9 Sep 2011

Obama’s jobs plan – a very political speech

Channel 4 News’ US politics commentator Felicity Spector assesses the reaction to the President’s pitch for a $447bn package to boost the US economy

President Obama after his speech on jobs and the economy (Getty)

Last night saw an energised and passionate Barack Obama: a president urging a bitterly divided Congress to ‘stop the political circus and actually do something to help the economy.’ At this, the lowest point in his Presidency – he repeated his mantra time and time again: ‘You should pass this jobs plan right away’.

After months of political wrangling and the damaging, demoralising impasse over the debt ceiling, here at last was the long-awaited ‘pivot to jobs’. A chance for Obama to change the national conversation, to define the economic debate on his own terms. And, finally, to engage with the very real concerns of most Americans, which don’t focus around the deficit, but their futures, and their livelihoods.
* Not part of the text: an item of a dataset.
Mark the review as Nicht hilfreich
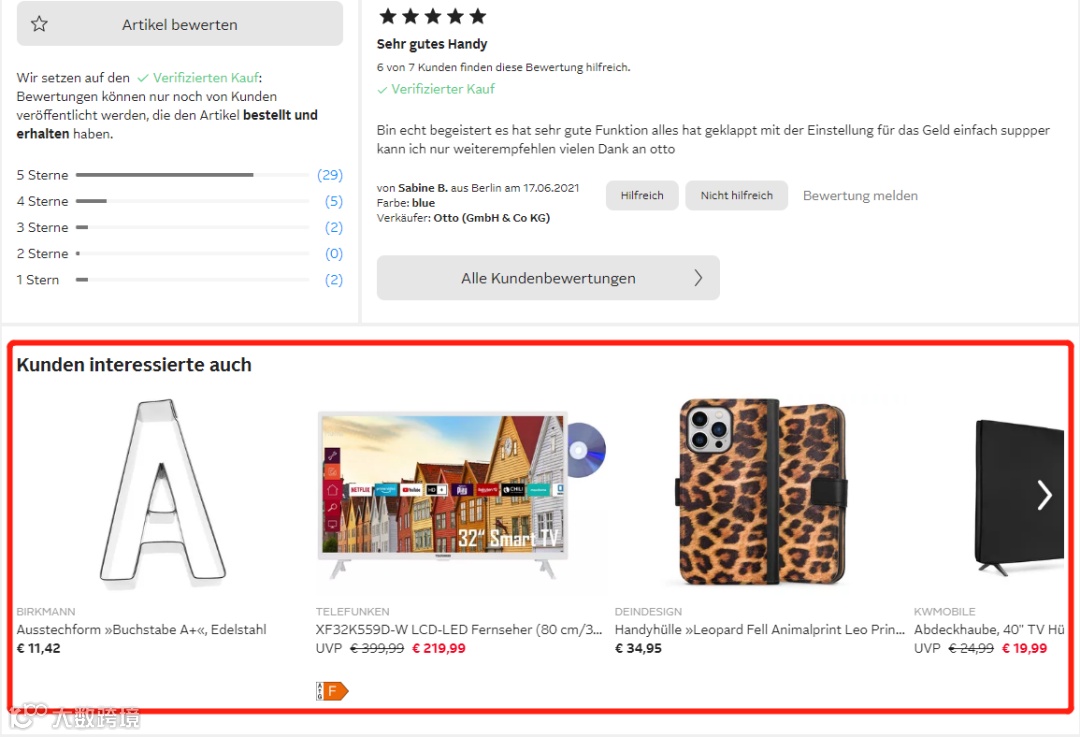This screenshot has height=737, width=1080. coord(736,196)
The American Jobs Act, as it will be known, encompases a broad set of measures – including payroll tax relief, infrastructure spending, and money to keep more teachers in work. Obama promised that the cost, some $450bn, would be fully paid for – although responsibility for that will land in the laps of the new Congressional supercommittee, already tasked with closing a $1.5tr deficit gap. And there’ll be more details on the financing, to be revealed in another bill on Monday week.

The speech won the president 18 standing ovations – and although Republicans mostly sat in silence, there were a few moments when they broke into applause: a series of trade deals, for example, and the Georgia work-for-benefits idea. House speaker John Boehner even acknowledged that parts of the plan did ‘merit consideration’.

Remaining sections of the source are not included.